Tanrım bize sabır ver dedik; adamlar senin ayağına kadar gelmiş, niye yakalarına yapışmıyorsun da benim yakalamamı bekliyorsun? Söz konusu dört belediye başkanı eylül sonlarında bölgeyi terk etmişti. Biri gizlice gelse bile uzun süre kalmadığı için istihbarat alamıyorduk. Arayıp da bulamadıklarımız Ankara’nın göbeğinde suç işlediği halde hiçbir şey yapılmıyor, sonra da bana konuşmalarının metinleri gönderiliyor. Biz hep düştüğümüz yere bakıyoruz, kardeşim sen asıl neye takıldığına bak.

İstihbaratçıların hayal gücü çok yüksek olmalı

‘‘Hendek kazarak yorulmayın, savunma taktikleriyle muharebe kazanılmaz.’’

- Nizami olmayan mücadelede sokak kedisinin kurnazlığı, ustalığı gerekir. Terör örgütü, İstanbul'da İsrail hedeflerini indirdi, 5 gün sonra da İngiliz hedeflerini vuruyorsa sen arızalısın demektir. 13 ilinizde 70 vatandaşınızın öldürülüp temellere, avlulara, bahçelere gömüldüğünü yıllar sonra öğreniyorsanız, bunu bana açıklayamazsınız. Demek ki, sizde her şey acil hale gelmiş, bir şey acilse zaten geç kalmışınız demektir. İstenseydi bu olayların kökü bugüne kadar bin defa kazınırdı, siyasi bir irade ve kararla bunları bitirirsiniz, size mani olan biri mi var? İkide bir her şeyi dış güçlere atmanın álemi yok, tırnağı olan başını kaşır. Ülke güvenliğinde onun bunun inayeti, himmeti, bilmem ne protokolü, belgesi yürümez. Böyle karar ve makam kademesi bol yapıdaki istihbarat düzeniyle terörle mücadele edilemez. İstihbaratta çok zeki ve kavrama yeteneği yüksek insanlar olacak. Çok zeki, hayal gücü yüksek, aykırı yaradılışlı, serüven düşkünü adamlar bulacaksınız. Yaradılışları, tabiatları bağımsız, hür düşünce ananesine göre yetiştirilmiş olacak.

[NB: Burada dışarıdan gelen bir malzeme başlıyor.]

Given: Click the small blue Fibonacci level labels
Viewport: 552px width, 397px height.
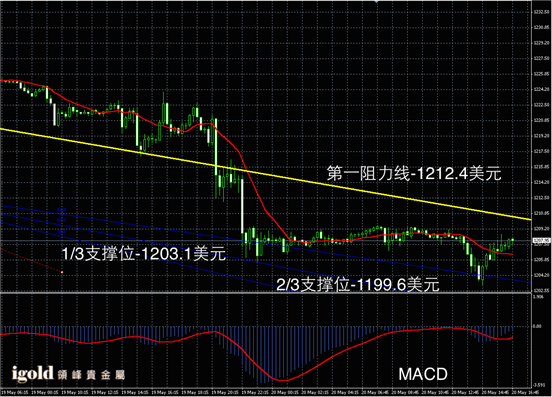Looking at the screenshot, I should pos(62,220).
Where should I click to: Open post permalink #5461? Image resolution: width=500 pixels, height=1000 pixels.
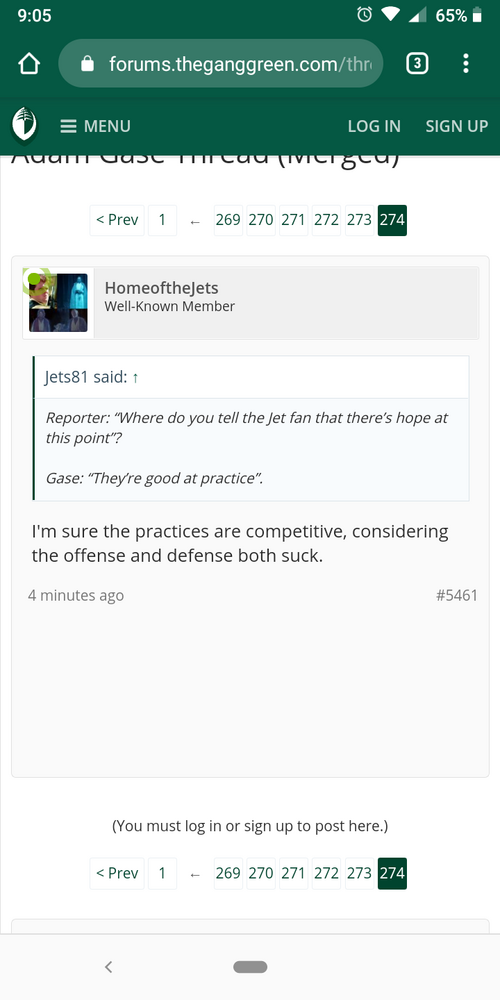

26 ay boyunca yalnızca 13 gün komutan evinde kaldım

‘‘Bizi dağ başlarında böyle yapayalnız kodular, rüzgarlara, kuşlara, bulutlara yakın.’’

- Hakkari'de görev yaptığım 26 ay boyunca 4 bin subay, astsubay ve 55 bin askerle çalıştım. Bu süre içinde ne bir firar eden oldu, ne kendini, ne birbirini vuran, ne de intihar eden. İldeki barakadan bozma komutan evinde toplam 13 gün kaldım, onun dışında binlerce saat uçtum, şehir görmedim. Dağları toparlamadan şehirleri iyi tutamazsınız. Ben her yerdeydim; ne zaman, nerede olacağımı kimse kestiremezdi, istikametimi hep son anda açıklardım. Üç kişinin bildiği şey gizli değildir, sır tutmak için ötekilerin ölmesi gerekir. Asker dayanamayıp Yüksekova'dan Tokat'a telefon edip ‘‘Anne üç gün beni arama’’ derse olay biter. Yanımda hep Amerikan A-2 tüfek olurdu, komando bıçakları, tam teçhizat yani. Ne mutlu ki Çanakkale ve Kıbrıs şehitlerinden sonra, Güneydoğu şehitlerini de Hakkari dağlarında ölümsüzleştirdik. İki ayda bitirilen anıtta Hakkari bölgesinde son 11 yılda şehit düşen 28 subay, 21 astsubay, 574 erbaş ve erin adlarının yanı sıra şunu da yazdırdım; ‘‘Bu memleket tarihte Türktü, halen de Türktür ve ebediyen Türk kalacaktır.’’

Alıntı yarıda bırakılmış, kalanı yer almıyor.